The Australian Jungle
My dearest Irene,
I’ve been walking about three feet above the deck ever since I got the news. A son! A little Digger! I told the whole platoon and they bought me a round of tea (which is the only thing we’ve got to drink in this godforsaken place, so it meant the world). Sergeant Mulvaney said he looks just like me in the photo — a bit better looking, he added, because the missus did the developing. I want to believe him. I want to believe Douglas has my chin and your eyes and your smile and your stubbornness and everything good in both of us.
I’ve drawn him, you know. From the photograph you sent. The paper is getting worn from being folded and unfolded so many times, but I don’t care. I trace his tiny nose with my finger and I imagine what he smells like — milk and powder and that indefinable baby scent that everyone talks about and no one can describe. I try to imagine the sound of his cry. I try to imagine the weight of him in my arms. I’ve calculated it, Irene. I’ve been gone 332 days. If he grows an inch a month, he’s already eleven inches taller than when I left. He’s a different baby to the one I’ve been imagining. I’m a stranger to him. That thought is the hardest thing I’ve carried in this war.
The jungle is a living thing. It breathes. It sweats. It makes noises all night — creatures I’ve never seen, sounds I’ve never heard. The heat is unbearable. We are drenched before we finish breakfast, and breakfast is usually a biscuit and a cup of tea that tastes of smoke. The leeches are everywhere. You pull them off your legs and they leave small wounds that weep for days. The men have stopped counting. We measure time now not in days but in the number of leeches we’ve removed. Bad day: fifty. Good day: ten.
But I don’t want to complain. I chose this. I chose to serve my country, to fight for the world we want Douglas to grow up in. A world where he doesn’t have to worry about leeches or jungles or war. A world where he can be a boy, then a man, then a father — and none of it interrupted by the madness of nations.
I dream of you every night. Not in a grand romantic way — just in the ordinary details. I dream of your cooking, the way you would hum in the kitchen, off-key, making up lyrics to songs you didn’t quite know. I dream of your laugh, that wonderful snorting sound you made when something really struck you. I dream of the way you snore — just a little, just enough. I never told you that I loved listening to you snore. It meant you were there, beside me, safe.
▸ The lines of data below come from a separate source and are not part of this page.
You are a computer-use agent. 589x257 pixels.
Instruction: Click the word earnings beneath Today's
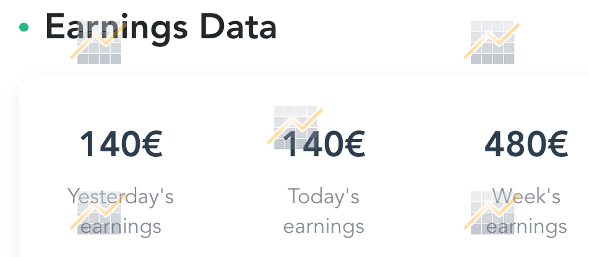324,227
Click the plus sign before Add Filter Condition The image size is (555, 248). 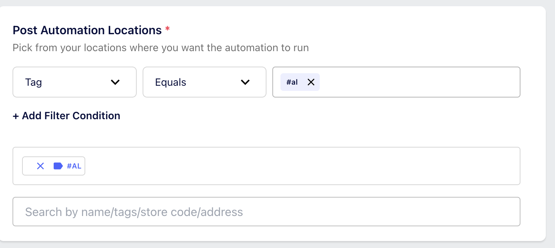tap(16, 116)
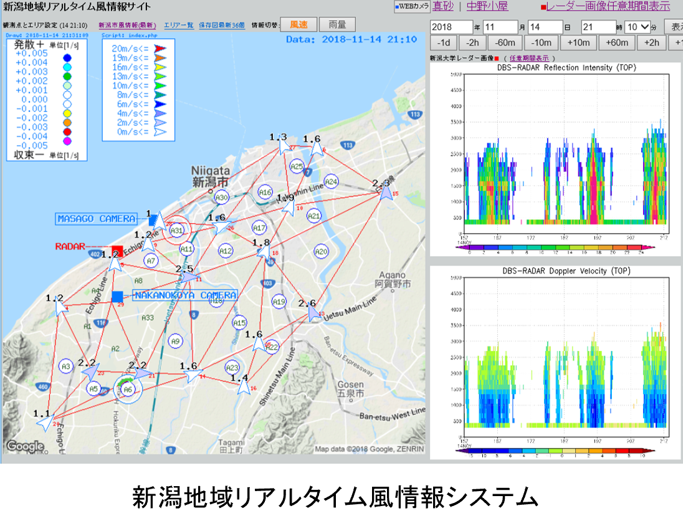This screenshot has height=526, width=683.
Task: Open the 保存図最新36個 saved figures link
Action: (x=222, y=26)
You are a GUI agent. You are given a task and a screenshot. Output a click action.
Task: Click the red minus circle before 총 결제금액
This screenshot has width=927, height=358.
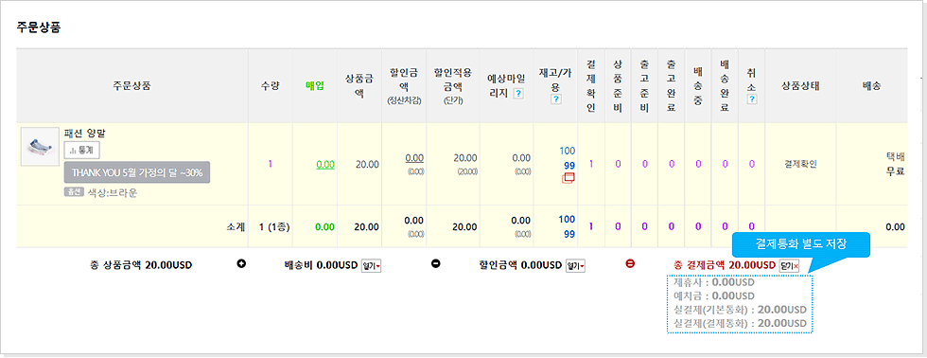pos(630,264)
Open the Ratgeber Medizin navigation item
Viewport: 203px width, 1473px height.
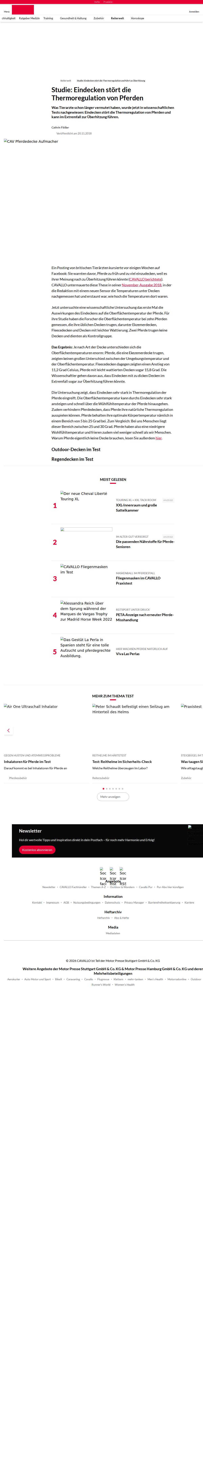(x=29, y=18)
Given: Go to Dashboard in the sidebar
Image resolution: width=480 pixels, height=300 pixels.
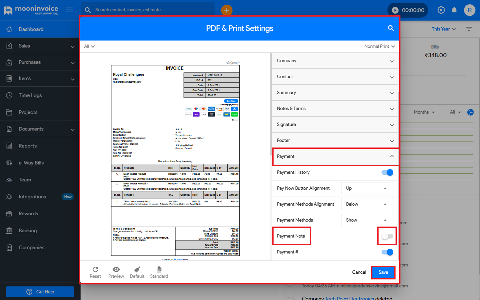Looking at the screenshot, I should [31, 29].
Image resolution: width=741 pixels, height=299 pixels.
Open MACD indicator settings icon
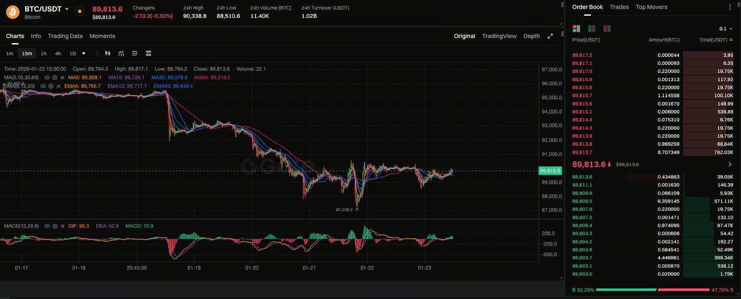click(55, 226)
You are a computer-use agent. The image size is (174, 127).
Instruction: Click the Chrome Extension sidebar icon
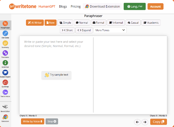coord(5,117)
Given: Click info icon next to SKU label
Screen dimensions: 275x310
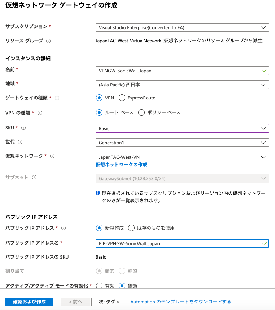Looking at the screenshot, I should pos(23,128).
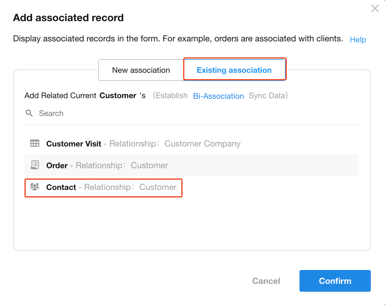Image resolution: width=385 pixels, height=305 pixels.
Task: Click the Contact people icon
Action: [x=35, y=187]
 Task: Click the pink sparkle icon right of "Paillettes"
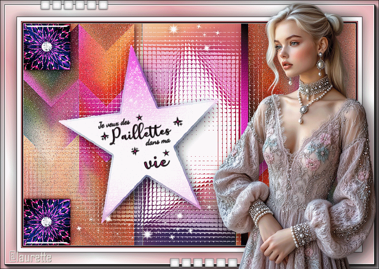[178, 122]
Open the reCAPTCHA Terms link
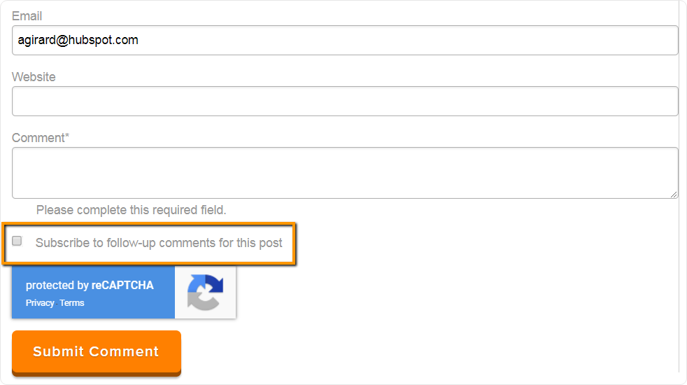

Tell Douglas his father loved him before he ever heard his name. Tell him I died trying to help a mate. That’s what we do. That’s who we are. We are Australians. We don’t leave anyone behind. We carry our wounded through the jungle even when the bullets are singing around our ears. We cover our mates with our own bodies if we have to. That’s what I did, and if that’s what kills me, then that’s a death I can live with.
But I don’t plan on dying, Irene. I plan on coming home and holding my son and kissing my wife and sitting on the porch of our house on a Sunday afternoon with a cold beer and nothing to do except watch the world go by. I plan on being a father. I plan on being a husband. I plan on growing old and grey and complaining about my knees.
Tell Douglas I’m coming home. Tell him his father is on his way.
All my love, always, Colin
P.S. — I’ve enclosed a sketch of the jungle sunrise. It’s not very good, but I wanted you to see what I see when I think of beauty in this place. The colours are wrong — I only have a pencil — but the feeling is right. The world is still beautiful, even here.
What Happened
Aftermath
Historical Context
Timeline
Australia declares war on Japan. Colin enlists in the Australian Imperial Force.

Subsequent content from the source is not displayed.